Originaire de Portland, dans le nord-ouest des Etats-Unis, Monica Johnston, une infirmière en soins intensifs de 44 ans, dit avoir transmis des listes d'équipements manquant désespérément à des responsables de la Maison Blanche et des élus.
Gaza était sa première mission.
"Je ne regarde pas les informations, je ne participe à rien de politique", dit-elle. Mais à l'automne dernier, elle reçoit un e-mail d'une association appelant à l'aide. "Quand j'entends le mot +aide+, mes oreilles s'ouvrent, mon coeur se met à battre, et je sens que je dois le faire."

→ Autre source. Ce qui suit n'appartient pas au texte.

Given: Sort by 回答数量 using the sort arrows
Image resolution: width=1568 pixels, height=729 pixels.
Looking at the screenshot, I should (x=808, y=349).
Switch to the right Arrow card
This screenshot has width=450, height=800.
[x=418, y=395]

Une équipe de 19 personnes, coordonnée par l'Association médicale américano-palestinienne, est partie avec des valises bien remplies.
Sur le terrain, les obstacles sont considérables: manque de personnel, grave pénurie de médicaments et de produits d'hygiène de base.
La voix de Monica Johnston se brise lorsqu'elle se souvient du petit garçon dont il a fallu arrêter de soigner les brûlures, pour privilégier des patients ayant de meilleures chances de survie.
"Deux jours plus tard, il commençait à avoir des vers dans ses plaies. Le sentiment de culpabilité, que j'ai causé ça...", souffle-t-elle.
L'enfant a été enterré avec ses bandages, son corps totalement infesté.
"Important"
Des familles entières arrivaient souvent ensemble après des bombardements, plusieurs générations vivant souvent dans le même immeuble, rapporte Ammar Ghanem, un médecin urgentiste de 54 ans du Michigan.
Un garçon joyeux de 12 ans ayant l'habitude de venir aider à l'hôpital, attirant l'admiration du personnel, a par exemple soudainement disparu pendant plusieurs jours.
A son retour, Ammar Ghanem a appris que trente membres de la famille du garçon avaient été tués dans un bombardement et qu'il avait dû aider à retrouver leurs corps dans les décombres.
Le lancement des opérations terrestres début mai à Rafah, à la frontière sud avec l'Egypte, a provoqué une onde de choc à l'hôpital chez les soignants palestiniens, hantés par le souvenir de l'incursion israélienne dévastatrice dans le nord de Gaza.
Depuis leur retour, les soignants américains font face à la culpabilité du survivant en pensant à leurs patients et collègues restés dans ce que la communauté internationale qualifie d'"enfer" à Gaza.
"Ce qui me rassure, c'est de me sentir utile en racontant ce dont j'ai été témoin", dit Adam Hamawy. "Je pense que c'est aussi important que ce que nous avons fait là-bas."